The IDT F1240NBGI device is a dual intermediate frequency (IF) digital variable gain amplifier (VGA) that offers better performance in rejecting noise and minimizing distortion than the current VGA devices available today. It is packaged in a compact 5x5 thin QFN with 200Ω differential input and output impedances for ease of integration into the receiver lineup. The device has a maximum gain of 20dB with 31.5dB gain control range. The gain is controlled through a 6-bit codeword with 0.5dB gain steps. This device requires 5VDC supply voltage and 80mA supply current per channel.
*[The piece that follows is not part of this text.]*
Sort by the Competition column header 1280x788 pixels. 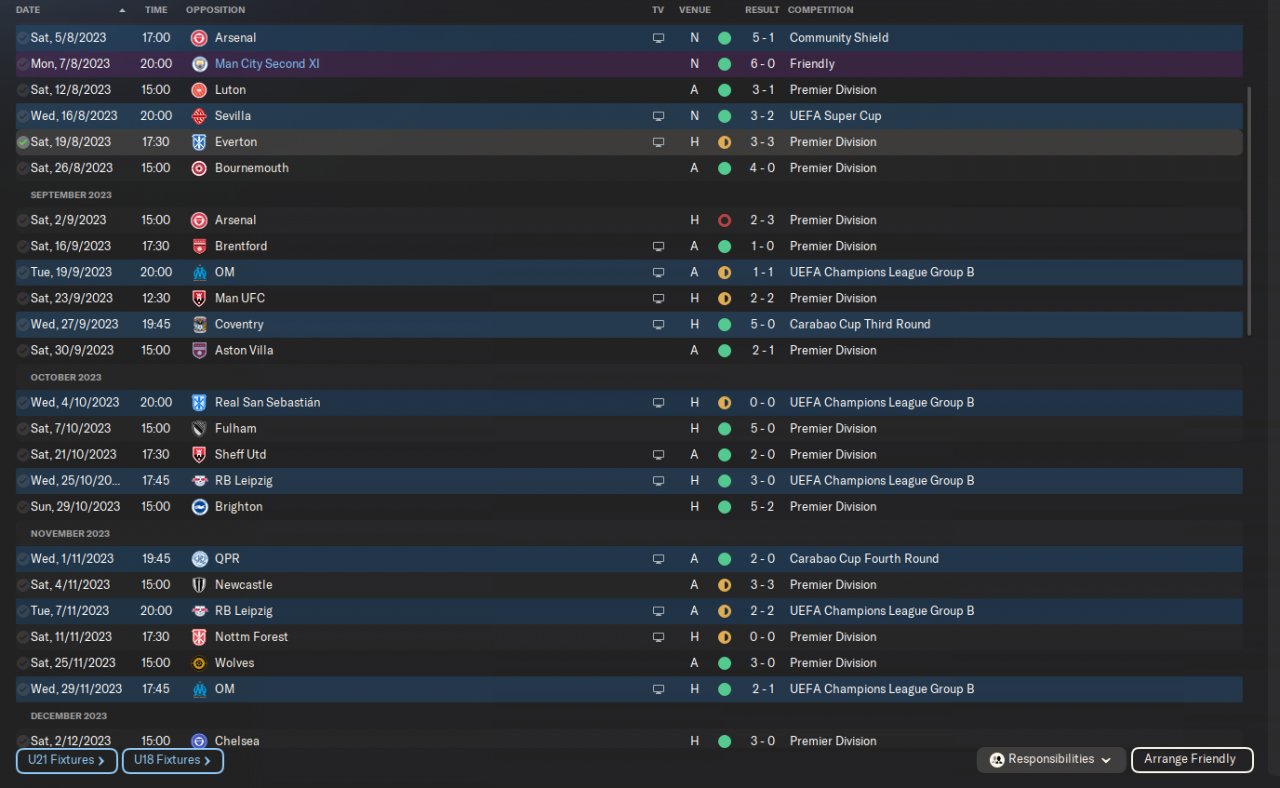[820, 10]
The F1240NBGI device used in this reference design controls the gain of two IF signal inputs ranging from 10 to 500MHz. It changes the gain of an IF signal in a 31.5dB gain control range. The input signals are inserted at SMA jacks J1 and J3 and the outputs are taken at SMA jacks J4 and J5. The gain setting of the device can be adjusted through parallel or series mode. In parallel mode, the gain for channels A and B is controlled by pulling pins GA0-5 and GB0-5 to HIGH or LOW. In serial mode, the gain is set through pin CLK, pin CSb, and pin DATA. The CLK pin is used for clocking while the pin CSb is used to select which channel will be programmed. The DATA pin is where the gain setting for channel A and B will be inputted. To select the mode for gain setting, pull VMODE pin to HIGH or LOW. When VMODE pin is pulled LOW, the mode is serial, and if it is pulled HIGH, the mode is parallel. Each channel of this device can be enabled or disabled by pulling pins STYB_A and STYB_B to HIGH or LOW.
The F1240NBGI IF VGA improves system signal-to-noise ratio (SNR) even at lower gain settings. Through IDT’s FlatNoise technology, both output third order intercept point and noise figure are maintained virtually flat while gain is backed off, which is also advantageous to 2G/3G/4G Multi-Carrier IF sampling receivers. This reference design is ideal for applications that require high SNR.